━━━ Provided entries ━━━

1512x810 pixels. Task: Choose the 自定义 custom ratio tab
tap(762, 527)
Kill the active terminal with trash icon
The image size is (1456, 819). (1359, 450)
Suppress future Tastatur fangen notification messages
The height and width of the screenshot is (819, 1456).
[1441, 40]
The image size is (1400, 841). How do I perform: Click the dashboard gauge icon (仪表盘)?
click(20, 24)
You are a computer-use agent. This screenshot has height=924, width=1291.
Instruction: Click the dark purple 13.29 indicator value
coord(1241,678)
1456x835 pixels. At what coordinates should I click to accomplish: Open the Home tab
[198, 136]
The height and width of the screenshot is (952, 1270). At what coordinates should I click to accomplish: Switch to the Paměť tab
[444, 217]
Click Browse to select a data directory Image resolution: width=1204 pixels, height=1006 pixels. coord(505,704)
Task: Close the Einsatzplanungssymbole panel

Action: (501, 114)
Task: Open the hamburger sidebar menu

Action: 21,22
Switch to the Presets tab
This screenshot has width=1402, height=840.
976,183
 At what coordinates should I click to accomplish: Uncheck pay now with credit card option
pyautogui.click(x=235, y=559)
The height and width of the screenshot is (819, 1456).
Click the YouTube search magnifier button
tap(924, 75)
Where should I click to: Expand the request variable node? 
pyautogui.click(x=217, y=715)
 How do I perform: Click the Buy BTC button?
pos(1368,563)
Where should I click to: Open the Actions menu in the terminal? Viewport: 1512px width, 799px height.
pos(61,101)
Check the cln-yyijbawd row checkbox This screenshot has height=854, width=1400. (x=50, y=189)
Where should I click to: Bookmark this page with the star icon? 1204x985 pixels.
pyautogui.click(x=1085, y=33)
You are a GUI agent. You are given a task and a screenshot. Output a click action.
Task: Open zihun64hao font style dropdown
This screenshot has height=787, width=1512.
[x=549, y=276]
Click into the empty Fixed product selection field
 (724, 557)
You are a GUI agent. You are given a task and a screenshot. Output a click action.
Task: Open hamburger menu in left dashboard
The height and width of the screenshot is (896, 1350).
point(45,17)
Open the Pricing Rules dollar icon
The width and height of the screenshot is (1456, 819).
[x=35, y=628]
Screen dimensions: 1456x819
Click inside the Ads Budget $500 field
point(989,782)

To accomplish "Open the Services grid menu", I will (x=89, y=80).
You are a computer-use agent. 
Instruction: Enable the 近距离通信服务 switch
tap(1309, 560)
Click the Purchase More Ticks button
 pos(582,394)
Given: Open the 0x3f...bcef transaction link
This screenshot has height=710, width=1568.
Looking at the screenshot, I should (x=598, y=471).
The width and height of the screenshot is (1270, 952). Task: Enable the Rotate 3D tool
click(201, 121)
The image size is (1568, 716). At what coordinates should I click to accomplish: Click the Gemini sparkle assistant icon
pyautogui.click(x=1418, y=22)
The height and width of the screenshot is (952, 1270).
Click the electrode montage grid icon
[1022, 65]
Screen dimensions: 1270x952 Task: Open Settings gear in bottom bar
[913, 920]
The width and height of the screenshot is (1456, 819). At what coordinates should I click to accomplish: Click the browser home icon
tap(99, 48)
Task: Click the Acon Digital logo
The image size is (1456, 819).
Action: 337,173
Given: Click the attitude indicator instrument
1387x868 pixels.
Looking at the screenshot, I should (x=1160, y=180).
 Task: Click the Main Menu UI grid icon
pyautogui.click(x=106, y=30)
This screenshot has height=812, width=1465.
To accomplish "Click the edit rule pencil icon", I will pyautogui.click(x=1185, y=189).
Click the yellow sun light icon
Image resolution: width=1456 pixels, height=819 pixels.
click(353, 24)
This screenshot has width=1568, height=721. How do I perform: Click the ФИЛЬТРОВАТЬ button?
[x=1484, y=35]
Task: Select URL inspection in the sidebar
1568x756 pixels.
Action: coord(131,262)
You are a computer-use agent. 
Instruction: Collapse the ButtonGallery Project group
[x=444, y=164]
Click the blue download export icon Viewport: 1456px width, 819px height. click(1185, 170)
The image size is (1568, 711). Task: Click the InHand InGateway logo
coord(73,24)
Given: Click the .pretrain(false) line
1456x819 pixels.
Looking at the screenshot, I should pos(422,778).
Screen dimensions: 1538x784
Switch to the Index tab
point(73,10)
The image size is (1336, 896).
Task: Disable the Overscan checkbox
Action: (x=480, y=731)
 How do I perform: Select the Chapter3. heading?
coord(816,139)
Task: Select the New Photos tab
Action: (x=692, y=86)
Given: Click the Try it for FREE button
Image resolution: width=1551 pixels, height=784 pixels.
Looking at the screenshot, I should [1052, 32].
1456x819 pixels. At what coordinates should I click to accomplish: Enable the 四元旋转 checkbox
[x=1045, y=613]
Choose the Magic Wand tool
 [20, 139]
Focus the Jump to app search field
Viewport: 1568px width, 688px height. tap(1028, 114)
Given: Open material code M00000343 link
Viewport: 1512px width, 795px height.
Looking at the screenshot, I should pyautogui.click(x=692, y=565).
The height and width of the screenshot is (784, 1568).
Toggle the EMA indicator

━━━

[What you should do] Each line above needs to be repeated exactly, with nothing omitted.

[Final answer]
1512x810 pixels. Task: Choose the 自定义 custom ratio tab
tap(762, 527)
Kill the active terminal with trash icon
The image size is (1456, 819). (1359, 450)
Suppress future Tastatur fangen notification messages
The height and width of the screenshot is (819, 1456).
[1441, 40]
The image size is (1400, 841). How do I perform: Click the dashboard gauge icon (仪表盘)?
click(20, 24)
You are a computer-use agent. This screenshot has height=924, width=1291.
Instruction: Click the dark purple 13.29 indicator value
coord(1241,678)
1456x835 pixels. At what coordinates should I click to accomplish: Open the Home tab
[198, 136]
The height and width of the screenshot is (952, 1270). At what coordinates should I click to accomplish: Switch to the Paměť tab
[444, 217]
Click Browse to select a data directory Image resolution: width=1204 pixels, height=1006 pixels. coord(505,704)
Task: Close the Einsatzplanungssymbole panel

Action: (501, 114)
Task: Open the hamburger sidebar menu

Action: 21,22
Switch to the Presets tab
This screenshot has width=1402, height=840.
976,183
 At what coordinates should I click to accomplish: Uncheck pay now with credit card option
pyautogui.click(x=235, y=559)
The height and width of the screenshot is (819, 1456).
Click the YouTube search magnifier button
tap(924, 75)
Where should I click to: Expand the request variable node? 
pyautogui.click(x=217, y=715)
 How do I perform: Click the Buy BTC button?
pos(1368,563)
Where should I click to: Open the Actions menu in the terminal? Viewport: 1512px width, 799px height.
pos(61,101)
Check the cln-yyijbawd row checkbox This screenshot has height=854, width=1400. (x=50, y=189)
Where should I click to: Bookmark this page with the star icon? 1204x985 pixels.
pyautogui.click(x=1085, y=33)
You are a GUI agent. You are given a task and a screenshot. Output a click action.
Task: Open zihun64hao font style dropdown
This screenshot has height=787, width=1512.
[x=549, y=276]
Click into the empty Fixed product selection field
 (724, 557)
You are a GUI agent. You are given a task and a screenshot. Output a click action.
Task: Open hamburger menu in left dashboard
The height and width of the screenshot is (896, 1350).
point(45,17)
Open the Pricing Rules dollar icon
The width and height of the screenshot is (1456, 819).
[x=35, y=628]
Screen dimensions: 1456x819
Click inside the Ads Budget $500 field
point(989,782)

To accomplish "Open the Services grid menu", I will (x=89, y=80).
You are a computer-use agent. 
Instruction: Enable the 近距离通信服务 switch
tap(1309, 560)
Click the Purchase More Ticks button
 pos(582,394)
Given: Open the 0x3f...bcef transaction link
This screenshot has height=710, width=1568.
Looking at the screenshot, I should (x=598, y=471).
The width and height of the screenshot is (1270, 952). Task: Enable the Rotate 3D tool
click(201, 121)
The image size is (1568, 716). At what coordinates should I click to accomplish: Click the Gemini sparkle assistant icon
pyautogui.click(x=1418, y=22)
The height and width of the screenshot is (952, 1270).
Click the electrode montage grid icon
[1022, 65]
Screen dimensions: 1270x952 Task: Open Settings gear in bottom bar
[913, 920]
The width and height of the screenshot is (1456, 819). At what coordinates should I click to accomplish: Click the browser home icon
tap(99, 48)
Task: Click the Acon Digital logo
The image size is (1456, 819).
Action: 337,173
Given: Click the attitude indicator instrument
1387x868 pixels.
Looking at the screenshot, I should (x=1160, y=180).
 Task: Click the Main Menu UI grid icon
pyautogui.click(x=106, y=30)
This screenshot has height=812, width=1465.
To accomplish "Click the edit rule pencil icon", I will pyautogui.click(x=1185, y=189).
Click the yellow sun light icon
Image resolution: width=1456 pixels, height=819 pixels.
click(353, 24)
This screenshot has width=1568, height=721. How do I perform: Click the ФИЛЬТРОВАТЬ button?
[x=1484, y=35]
Task: Select URL inspection in the sidebar
1568x756 pixels.
Action: coord(131,262)
You are a computer-use agent. 
Instruction: Collapse the ButtonGallery Project group
[x=444, y=164]
Click the blue download export icon Viewport: 1456px width, 819px height. click(1185, 170)
The image size is (1568, 711). Task: Click the InHand InGateway logo
coord(73,24)
Given: Click the .pretrain(false) line
1456x819 pixels.
Looking at the screenshot, I should pos(422,778).
Screen dimensions: 1538x784
Switch to the Index tab
point(73,10)
The image size is (1336, 896).
Task: Disable the Overscan checkbox
Action: (x=480, y=731)
 How do I perform: Select the Chapter3. heading?
coord(816,139)
Task: Select the New Photos tab
Action: (x=692, y=86)
Given: Click the Try it for FREE button
Image resolution: width=1551 pixels, height=784 pixels.
Looking at the screenshot, I should [1052, 32].
1456x819 pixels. At what coordinates should I click to accomplish: Enable the 四元旋转 checkbox
[x=1045, y=613]
Choose the Magic Wand tool
 [20, 139]
Focus the Jump to app search field
Viewport: 1568px width, 688px height. tap(1028, 114)
Given: Open material code M00000343 link
Viewport: 1512px width, 795px height.
Looking at the screenshot, I should pyautogui.click(x=692, y=565).
The height and width of the screenshot is (784, 1568).
Toggle the EMA indicator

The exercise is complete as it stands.